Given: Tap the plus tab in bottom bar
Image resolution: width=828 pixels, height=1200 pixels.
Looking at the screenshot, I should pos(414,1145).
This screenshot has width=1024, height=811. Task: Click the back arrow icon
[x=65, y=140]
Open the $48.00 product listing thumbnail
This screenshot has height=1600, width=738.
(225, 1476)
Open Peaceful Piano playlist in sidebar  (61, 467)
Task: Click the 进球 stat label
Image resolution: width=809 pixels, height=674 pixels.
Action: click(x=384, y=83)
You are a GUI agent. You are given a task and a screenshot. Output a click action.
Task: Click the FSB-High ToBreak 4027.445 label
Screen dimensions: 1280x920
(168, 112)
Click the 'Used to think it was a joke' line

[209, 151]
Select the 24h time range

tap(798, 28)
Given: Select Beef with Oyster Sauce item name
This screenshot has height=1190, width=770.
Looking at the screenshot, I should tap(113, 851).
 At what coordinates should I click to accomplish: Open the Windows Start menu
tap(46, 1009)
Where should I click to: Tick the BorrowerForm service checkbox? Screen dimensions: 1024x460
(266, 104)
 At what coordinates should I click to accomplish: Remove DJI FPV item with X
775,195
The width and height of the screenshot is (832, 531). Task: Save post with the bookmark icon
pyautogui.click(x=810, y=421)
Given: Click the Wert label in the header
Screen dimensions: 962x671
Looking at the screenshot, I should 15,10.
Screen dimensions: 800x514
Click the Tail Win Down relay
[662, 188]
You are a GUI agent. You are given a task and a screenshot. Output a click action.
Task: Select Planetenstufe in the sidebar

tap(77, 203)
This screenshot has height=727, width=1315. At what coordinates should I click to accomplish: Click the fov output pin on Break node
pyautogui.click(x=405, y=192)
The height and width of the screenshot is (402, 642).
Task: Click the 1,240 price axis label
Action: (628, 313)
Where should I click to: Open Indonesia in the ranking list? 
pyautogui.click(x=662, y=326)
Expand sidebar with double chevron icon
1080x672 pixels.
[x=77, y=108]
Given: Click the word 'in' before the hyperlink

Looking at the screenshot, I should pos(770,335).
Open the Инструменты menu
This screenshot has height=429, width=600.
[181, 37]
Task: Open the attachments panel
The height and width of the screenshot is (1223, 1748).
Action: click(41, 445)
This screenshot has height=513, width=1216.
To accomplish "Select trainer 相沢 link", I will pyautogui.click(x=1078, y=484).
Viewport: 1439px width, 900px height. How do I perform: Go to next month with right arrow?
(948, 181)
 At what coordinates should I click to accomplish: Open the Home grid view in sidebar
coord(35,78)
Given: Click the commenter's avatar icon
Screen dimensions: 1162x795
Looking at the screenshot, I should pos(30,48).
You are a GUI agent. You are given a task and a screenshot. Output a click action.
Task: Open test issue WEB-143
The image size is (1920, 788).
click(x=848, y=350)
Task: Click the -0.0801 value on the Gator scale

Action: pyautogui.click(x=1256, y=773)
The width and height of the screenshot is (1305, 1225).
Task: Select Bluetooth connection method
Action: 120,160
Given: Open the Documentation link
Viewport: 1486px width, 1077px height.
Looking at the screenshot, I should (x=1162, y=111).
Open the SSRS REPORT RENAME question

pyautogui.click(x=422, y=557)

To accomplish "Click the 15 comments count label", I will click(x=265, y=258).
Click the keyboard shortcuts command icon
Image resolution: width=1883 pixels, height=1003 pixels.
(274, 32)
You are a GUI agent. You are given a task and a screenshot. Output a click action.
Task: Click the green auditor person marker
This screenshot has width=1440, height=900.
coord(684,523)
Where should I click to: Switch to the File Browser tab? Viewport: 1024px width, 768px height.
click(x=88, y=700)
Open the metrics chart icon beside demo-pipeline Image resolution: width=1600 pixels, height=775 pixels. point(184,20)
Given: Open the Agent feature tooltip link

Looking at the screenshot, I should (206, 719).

====

Working from the data above, extract solely the lines from the one containing "1080x672 pixels." through the one containing "Task: Open the attachments panel", exactly as they appear, both included.

1080x672 pixels.
[x=77, y=108]
Given: Click the word 'in' before the hyperlink

Looking at the screenshot, I should pos(770,335).
Open the Инструменты menu
This screenshot has height=429, width=600.
[181, 37]
Task: Open the attachments panel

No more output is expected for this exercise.